Housing is a big driver in the economy, new home sales create secondary demand for "durable goods" like home appliances and fixtures. Unlike a year ago, loans are now available but new home sales are still low and housing starts have not yet shown any signs of improvement. Real estate recover is going to be driven by resales. Through 2009, year foreclosures have continued at historicly high rates and defaults are continuing in record numbers.
Me and others have commented on the existence of Phantom Inventory. I recently posted about the number of foreclosures at auction and the number of homes released for sale not being equal. In addition to all this market insanity, the banks have been slow to release a number of homes in this area. Moderating the number of listings, while lending conditions have improved has created an artifical shortage and has inflated prices.

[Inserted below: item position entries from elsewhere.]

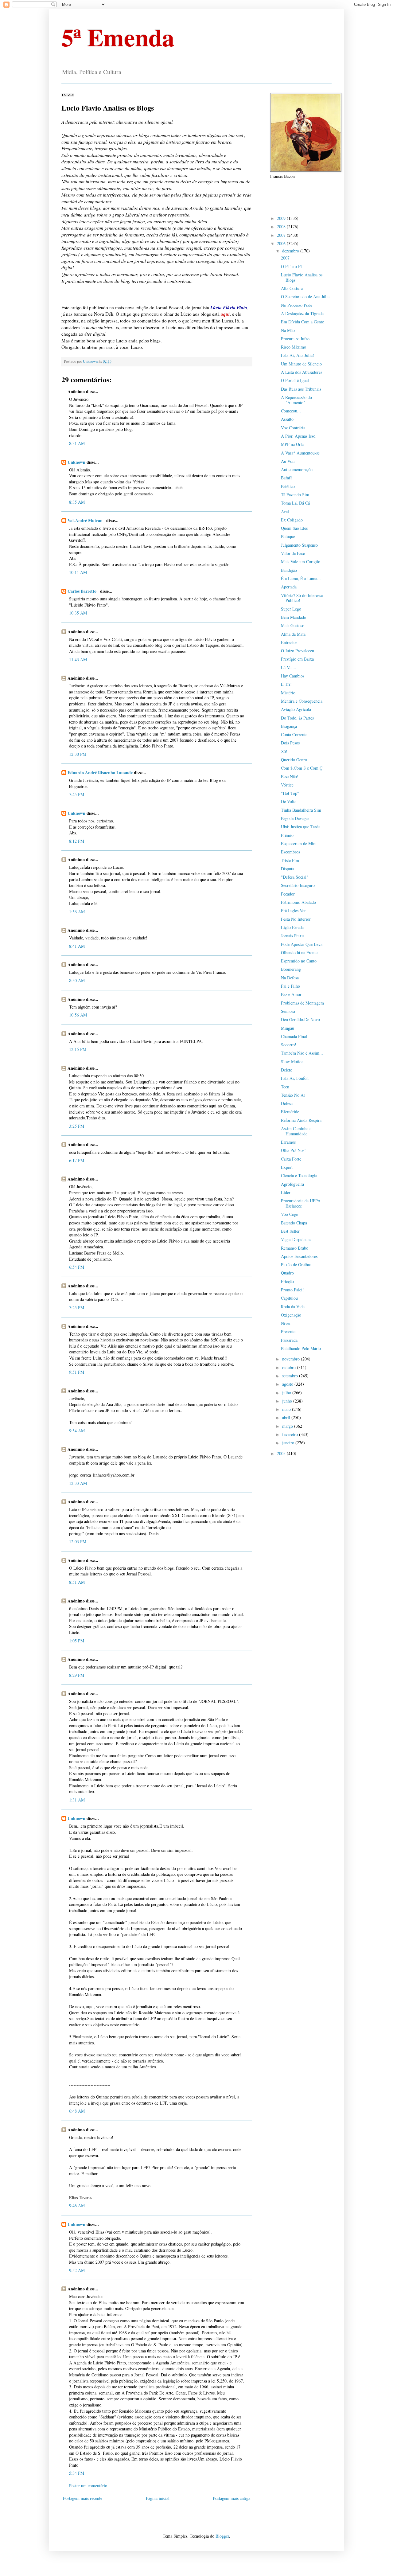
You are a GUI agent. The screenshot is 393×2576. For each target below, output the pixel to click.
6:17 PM (76, 1160)
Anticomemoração (297, 469)
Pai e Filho (290, 986)
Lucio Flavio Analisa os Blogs (301, 277)
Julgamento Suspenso (299, 545)
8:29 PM (76, 1675)
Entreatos (289, 642)
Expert (287, 1167)
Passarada (289, 1340)
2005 (282, 1453)
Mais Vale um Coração (300, 561)
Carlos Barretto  (83, 591)
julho (287, 1392)
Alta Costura (292, 288)
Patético (288, 486)
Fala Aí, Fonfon (295, 1078)
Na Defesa (290, 978)
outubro (289, 1367)
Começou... (291, 411)
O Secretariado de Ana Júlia (305, 296)
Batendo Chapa (294, 1223)
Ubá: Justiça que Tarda (300, 826)
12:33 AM (78, 1483)
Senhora (288, 1011)
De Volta (288, 801)
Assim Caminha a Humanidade (296, 1131)
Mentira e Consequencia (301, 701)
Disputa (287, 869)
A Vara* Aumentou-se (300, 453)
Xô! (284, 751)
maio (287, 1409)
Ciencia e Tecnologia (299, 1175)
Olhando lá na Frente (299, 952)
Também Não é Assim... (302, 1053)
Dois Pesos (290, 743)
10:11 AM (78, 572)
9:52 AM (77, 2270)
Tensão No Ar (293, 1095)
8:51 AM (77, 1582)
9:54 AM (77, 1431)
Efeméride (290, 1111)
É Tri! (286, 684)
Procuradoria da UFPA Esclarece (301, 1203)
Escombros (290, 852)
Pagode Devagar (295, 818)
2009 (282, 218)
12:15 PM (77, 1049)
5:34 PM (76, 2473)
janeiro (288, 1443)
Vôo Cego (289, 1214)
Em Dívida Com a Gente (302, 322)
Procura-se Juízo (295, 339)
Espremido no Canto (299, 961)
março (288, 1426)
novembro (291, 1359)
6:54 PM (76, 1267)
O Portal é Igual (295, 380)
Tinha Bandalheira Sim (301, 810)
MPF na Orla (292, 444)
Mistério (288, 693)
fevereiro (290, 1434)
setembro (290, 1376)
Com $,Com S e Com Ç (301, 768)
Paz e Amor (291, 994)
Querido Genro (294, 760)
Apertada (289, 587)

The reason this is nuts is that all the while the above is happening, foreclosures are continuing at a rate higher than the listed foreclosure inventory is sold. (If anyone at the too big to fail bank are listening, could you kindly release all your bay area real estate under 500k, we need more of those homes on the market.)
To add to the insanity, investors are snapping up foreclosures at auction, cleaning them up and reselling them at a profit. On one hand this is good for the economy, good for the banks but on the other hand it is bad for homeowners in distress and first time home buyers. It is adding unnecessary expense for the people who are actually buying homes to live in. What a crazy idea that is...

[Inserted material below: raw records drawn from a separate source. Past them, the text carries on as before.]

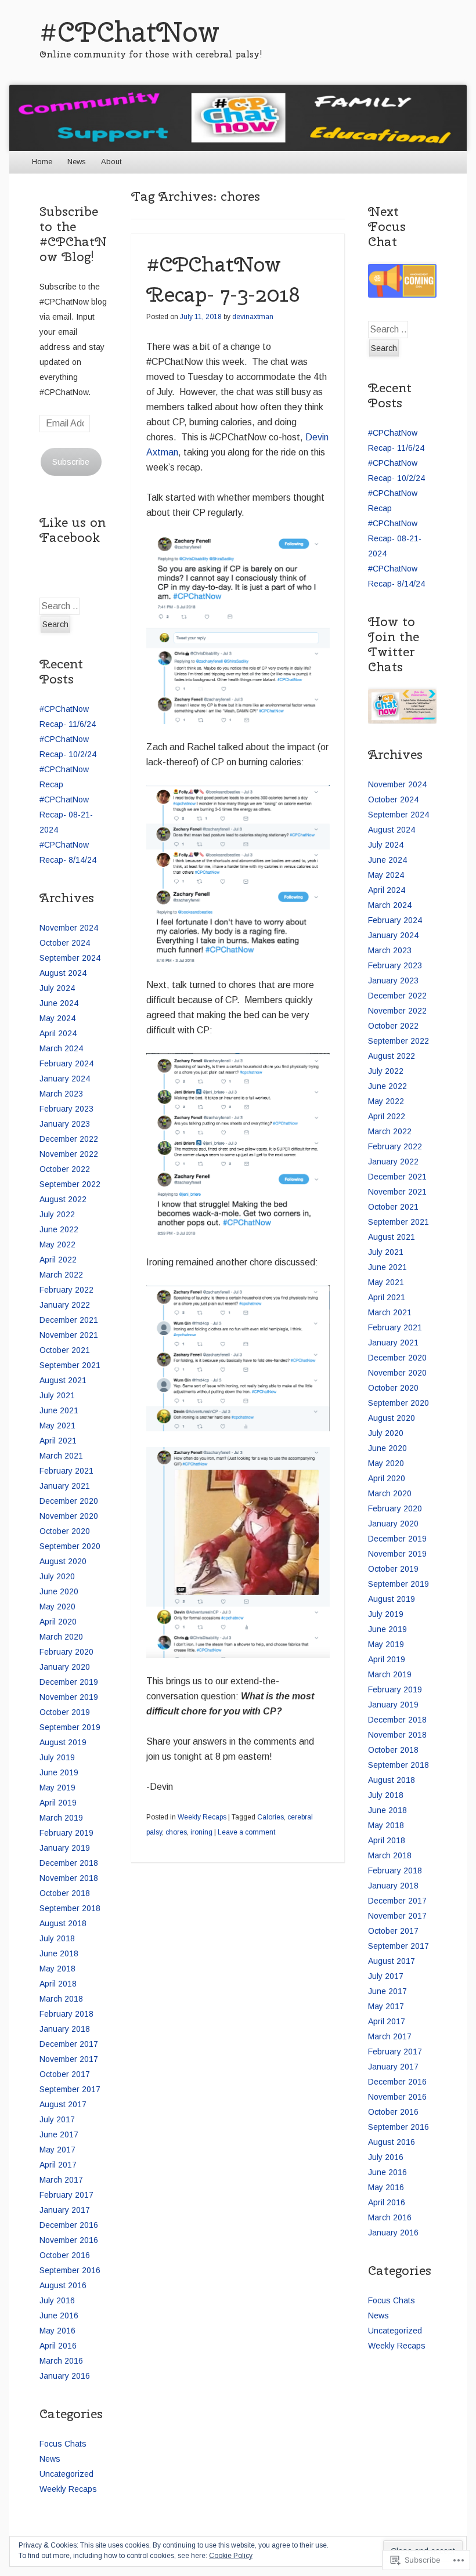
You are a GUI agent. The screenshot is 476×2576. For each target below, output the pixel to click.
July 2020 (57, 1576)
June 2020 (58, 1591)
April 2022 (58, 1259)
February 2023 (66, 1108)
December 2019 (68, 1682)
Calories (270, 1817)
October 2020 (64, 1531)
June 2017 (58, 2134)
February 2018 (66, 2013)
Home (42, 161)
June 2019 (58, 1772)
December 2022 (68, 1139)
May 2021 (57, 1425)
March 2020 (61, 1636)
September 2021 (69, 1365)
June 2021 (58, 1410)
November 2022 (68, 1154)
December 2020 (68, 1501)
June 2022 (58, 1229)
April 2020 (58, 1621)
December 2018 (68, 1863)
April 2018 (58, 1983)
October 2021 (64, 1350)
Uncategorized (66, 2474)
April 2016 (58, 2345)
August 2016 (62, 2285)
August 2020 (62, 1561)
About (111, 161)
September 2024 (69, 958)
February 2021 (66, 1470)
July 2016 (57, 2300)
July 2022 (57, 1214)
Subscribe (70, 461)
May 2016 (57, 2330)
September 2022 (69, 1184)
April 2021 (58, 1440)
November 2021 (68, 1335)
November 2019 (68, 1697)
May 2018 (57, 1968)
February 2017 (66, 2194)
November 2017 (68, 2059)
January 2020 (64, 1666)
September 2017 (69, 2089)
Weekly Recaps (202, 1817)
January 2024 (64, 1078)
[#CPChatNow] (237, 117)
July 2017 (57, 2119)
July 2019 (57, 1757)
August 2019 (62, 1742)
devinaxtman (252, 317)
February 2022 (66, 1289)
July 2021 (57, 1395)
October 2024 (64, 942)
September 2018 (69, 1908)
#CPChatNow (129, 31)
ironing (201, 1832)
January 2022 (64, 1304)
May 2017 (57, 2149)
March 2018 (61, 1998)
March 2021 (61, 1455)
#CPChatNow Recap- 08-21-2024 (66, 814)
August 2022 (62, 1199)
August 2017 (62, 2104)
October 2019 (64, 1712)
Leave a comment (246, 1832)
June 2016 (58, 2315)
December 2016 (68, 2225)
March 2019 (61, 1817)
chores (176, 1832)
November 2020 (68, 1516)
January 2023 (64, 1123)
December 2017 (68, 2044)
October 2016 (64, 2255)
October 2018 (64, 1893)
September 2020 (69, 1546)
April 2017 (58, 2164)
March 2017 (61, 2179)
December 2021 (68, 1320)
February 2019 (66, 1832)
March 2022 (61, 1274)
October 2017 (64, 2074)
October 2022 (64, 1169)
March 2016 (61, 2360)
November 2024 (68, 927)
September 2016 (69, 2270)
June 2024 (58, 1003)
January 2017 (64, 2210)
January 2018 (64, 2029)
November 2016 (68, 2240)
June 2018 (58, 1953)
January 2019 (64, 1848)
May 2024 (57, 1018)
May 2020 (57, 1606)
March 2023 (61, 1093)
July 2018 (57, 1938)
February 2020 (66, 1651)
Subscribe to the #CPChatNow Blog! (73, 233)
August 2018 (62, 1923)
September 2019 (69, 1727)
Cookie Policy (231, 2556)
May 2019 (57, 1787)
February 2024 (66, 1063)
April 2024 (58, 1033)
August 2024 (62, 973)
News (76, 161)
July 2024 (57, 988)
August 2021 (62, 1380)
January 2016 (64, 2375)
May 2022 (57, 1244)
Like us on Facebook (72, 529)
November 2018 (68, 1878)
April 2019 (58, 1802)
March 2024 (61, 1048)
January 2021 (64, 1485)
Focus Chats (62, 2443)
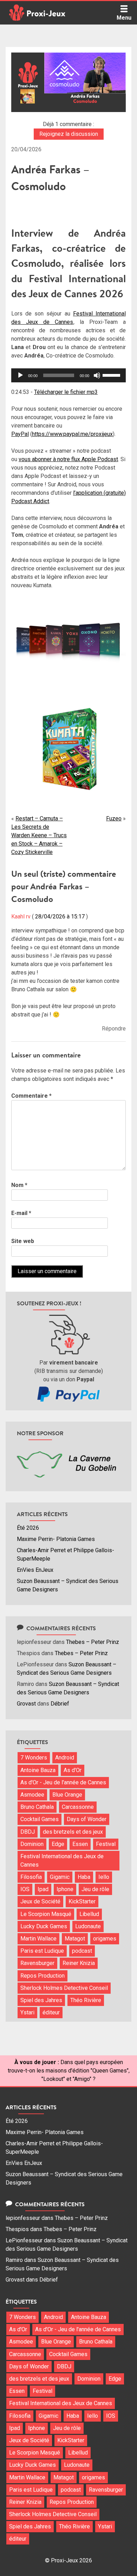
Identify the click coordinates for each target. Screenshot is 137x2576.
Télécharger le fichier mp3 (66, 392)
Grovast (26, 1703)
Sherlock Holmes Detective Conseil (64, 1988)
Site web (22, 1241)
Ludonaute (88, 1926)
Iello (103, 1877)
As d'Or (72, 1770)
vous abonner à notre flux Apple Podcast (68, 459)
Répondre (114, 1028)
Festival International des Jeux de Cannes (62, 1860)
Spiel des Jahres (41, 2000)
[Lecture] (20, 375)
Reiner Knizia (79, 1963)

To my point, more changes are on the way for consumers in morgage trouble. As we speak the federal government is creating legislation to make it easier for short sales to occur by limiting damands by second lenders and creating new rules and incentives for banks to operate with to try to stop the impending flood of foreclosures. We should see these rules in place and I would guess by the third quarter of this year those homes will reach the market.
From an agents perspective this whole short sale process is madness. Lost papers, delays, buyers backing out (I have had to get 2 offers at different times on each of mine), the process has to restart once a buyer backs out, there are no guarentees that the bank is going to approve the sale or they demand a top dollar and unreasonable price. It's nuts. The consequences of this madness is that short sales have to offered at a discount to foreclosures.
Think about that. The administrative costs are higher on short sales, the offer price is lower to incentivise buyers to stick the process out. The banks provide awful service on Short Sales and they demand top dollar. (Sounds a lot like the Microsoft business model). I wish everyone could a business that way. It would solve the job's problem in an instant.
The last thing I learned in business business school is that good corporate citizenship is the key to free enterprise. When you start to generate profits at the expense of your consumers, expect the government to get involved to solve the problem in ways businesses won't like. The good news for homeonwers in distress is that help may actually be on the way. It only took 3 years. The question is, is it too little too late.